--- START ---

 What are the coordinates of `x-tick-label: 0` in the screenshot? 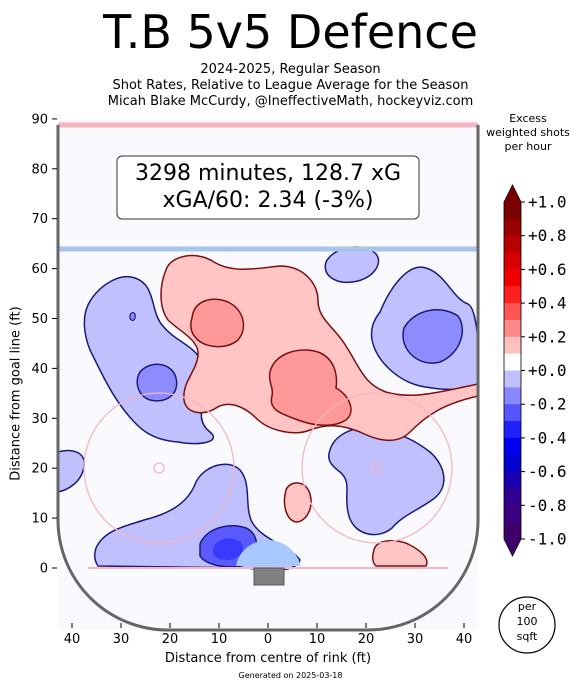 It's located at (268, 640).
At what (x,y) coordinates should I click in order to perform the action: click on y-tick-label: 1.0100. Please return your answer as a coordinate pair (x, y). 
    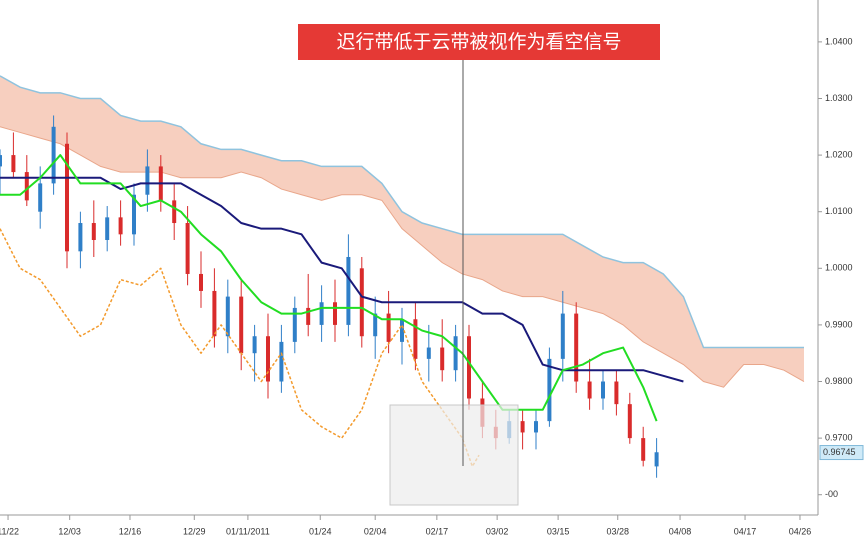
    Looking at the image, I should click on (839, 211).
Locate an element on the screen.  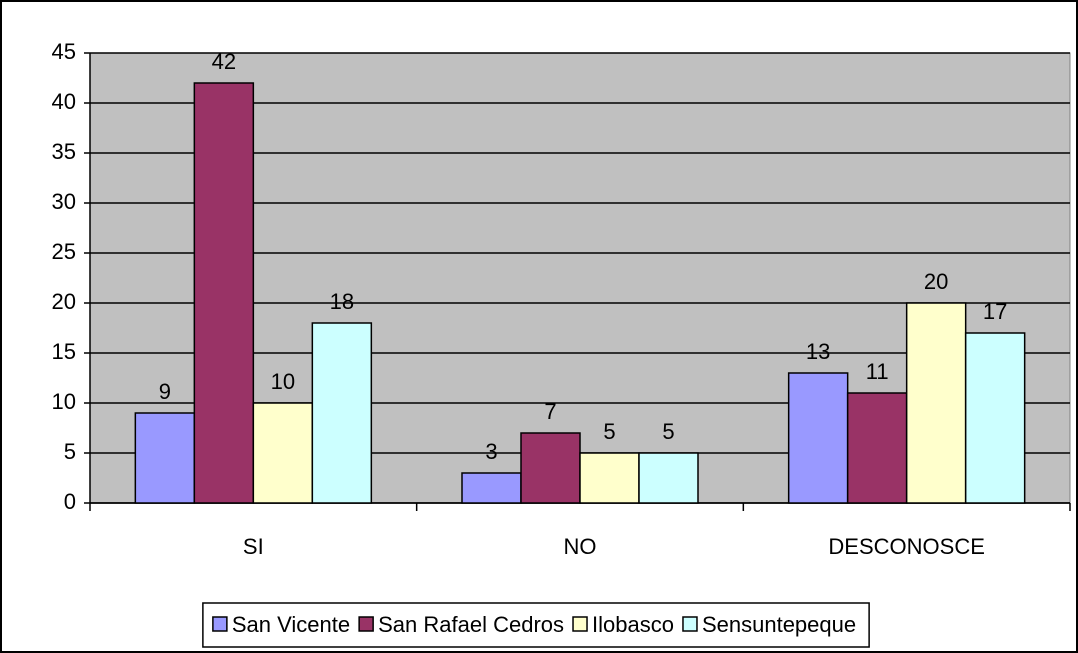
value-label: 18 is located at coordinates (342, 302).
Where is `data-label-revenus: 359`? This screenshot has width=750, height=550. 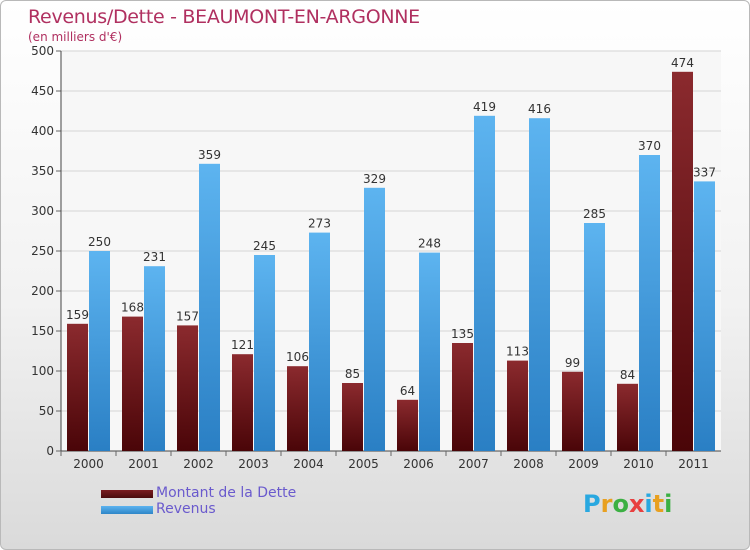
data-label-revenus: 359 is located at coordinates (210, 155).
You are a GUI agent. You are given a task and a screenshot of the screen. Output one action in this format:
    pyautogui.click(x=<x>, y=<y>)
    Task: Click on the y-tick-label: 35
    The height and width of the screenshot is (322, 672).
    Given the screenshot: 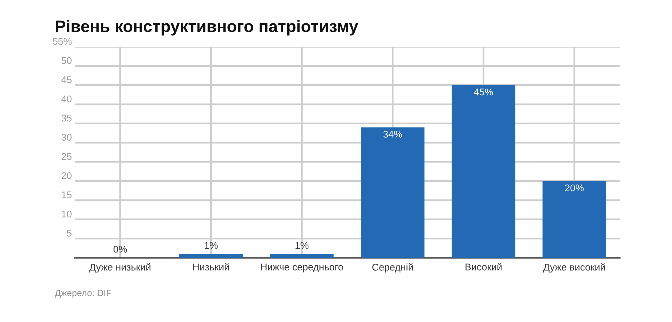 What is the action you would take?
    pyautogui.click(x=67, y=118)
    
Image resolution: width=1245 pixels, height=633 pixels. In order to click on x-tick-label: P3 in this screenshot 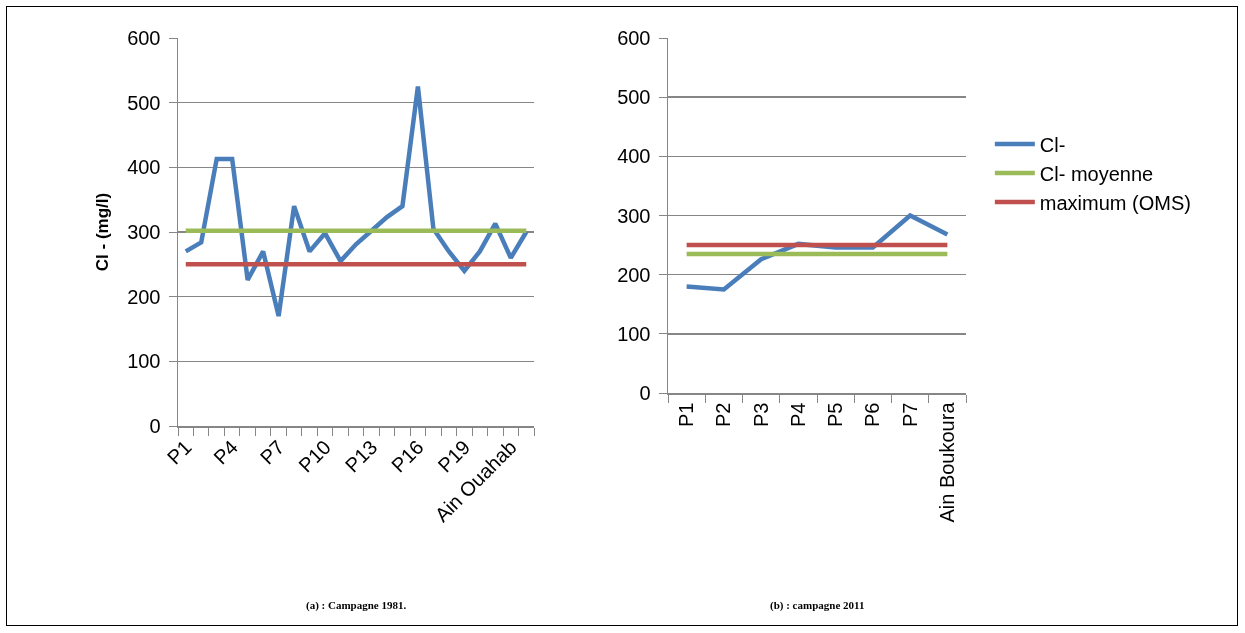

--- END ---

Please express the data as a JSON list of strings, one string per line and no blank lines, beginning at the line that contains "At what (x,y)" and stopping after the line that contains "Looking at the". Leave out the pictures.

## SOLUTION FOR THIS EXERCISE
[
  "At what (x,y) coordinates should I click in order to perform the action: click on y-tick-label: 1.0100. Please return your answer as a coordinate pair (x, y). ",
  "    Looking at the image, I should click on (839, 211)."
]